Ternyata selera Mama cukup tinggi juga. Entah bagaimana nanti kehidupan kami. Jika pindah ke sini dan bertetangga dengan orang elit. Padahal, kondisi ekonomi keluarga kami saja belum begitu membaik.
"Ini dia rumahnya, kita sudah sampai," kata Mas Denis.
Mobil kami sudah parkir di sebuah rumah mewah dengan cat dominan orange. Di papan jalan tadi, kulihat rumahku ada di blok F nomor sembilan dan ada di jalan buntu. Hanya ada satu rumah disebelahku dengan warna cat hampir sama dan posisinya tepat menempel di tembok pembatas.
Di depan halaman rumah itu, terlihat seorang ibu-ibu yang sibuk dengan tanaman kuping gajah dengan berbagai jenis. Wanita itu sempat menoleh seraya menyunggingkan senyum ke arah kami. Aku membalas hal yang sama padanya. Sepertinya ibu itu akan menjadi teman yang asyik nantinya.

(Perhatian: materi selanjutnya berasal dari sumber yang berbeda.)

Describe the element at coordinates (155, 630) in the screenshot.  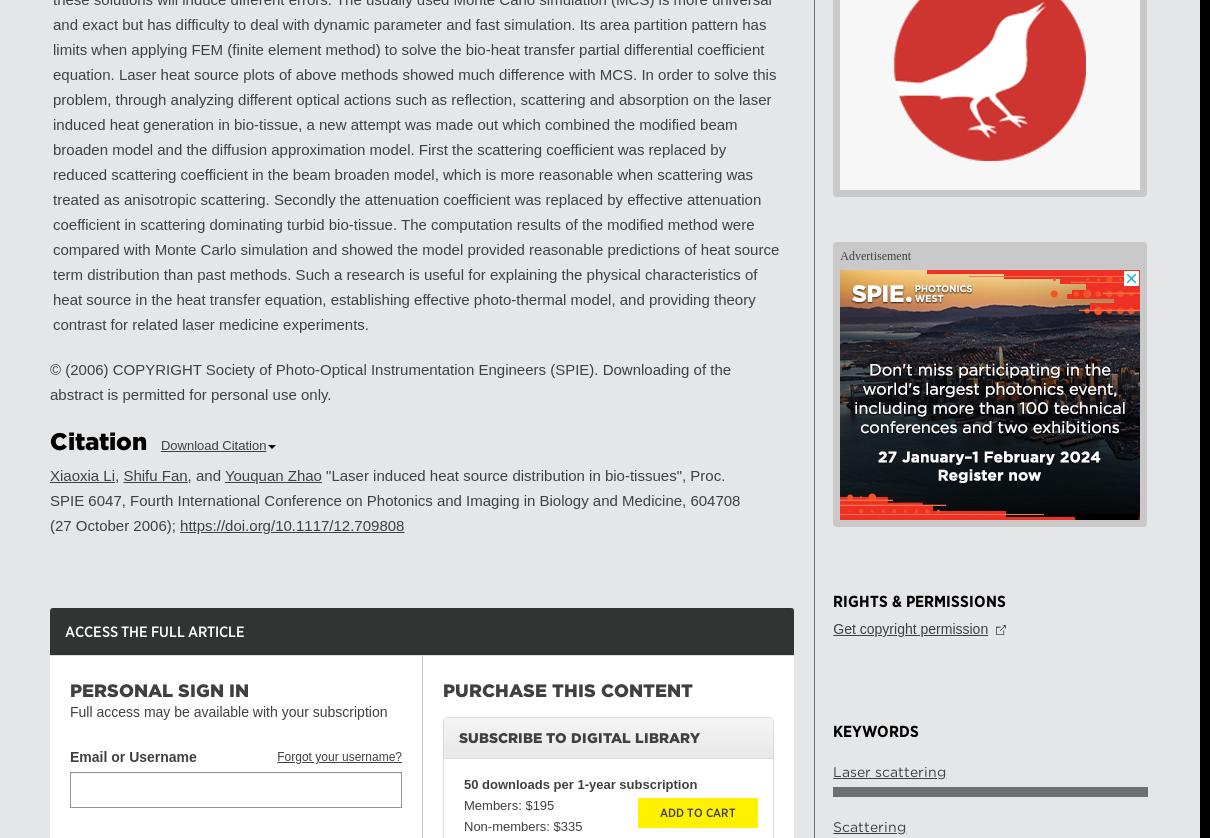
I see `'ACCESS THE FULL ARTICLE'` at that location.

"Hallo selamat siang Pak Denis dan Bu Dinda." Seorang pria berpakaian rapi datang menghampiri dan menyalami kami.
"Hallo Revan, kok, telat datang sih," sahut Mas Denis memanggil nama pria itu.
"Maaf, Pak, biasa macet di jalan. Mari, kita masuk ke dalam dan melihat ruangannya," kata pria bernama Revan.
"Ayo sayang kita masuk." Mas Denis menggandeng tanganku dengan erat.
Mendapat sentuhan darinya yang begitu lembut dan tulus. Amarahku kembali luntur, kami pun masuk ke dalam rumah untuk melakukan room tour. Revan sepertinya memang sudah ahli dalam marketing perumahan.
Buktinya, dia bisa begitu menjelaskan pada kami. Bagaimana isi rumah, setiap ruangan dari mulai lantai bawah sampai atas dan menawarkan barang lainnya. Aku hanya diam mendengarkan Mas Denis dan Revan bicara.
Karena suasana rumah yang nyaman, itu jauh lebih membuatku tertarik. Dari lantai atas ke bawah, terlihat jelas pemandangan di sana. Karena hanya dihalangi kaca yang cukup tebal.
Cat yang ada di dalam rumah sangat kontras dengan yang ada di luar. Di dalam, nuansa putih mendominasi. Aku sangat menyukai rumah ini tanpa kecuali. Apalagi di belakangnya ada kolam renang mini. Tempat itu bisa digunakan untuk Kiara bermain.
"Sayang, apa kamu suka?" tanya Mas Denis sambil memelukku dari belakang.
Aku kaget karena di sana ada Revan. "Mas, malu ih lepasin," bisikku.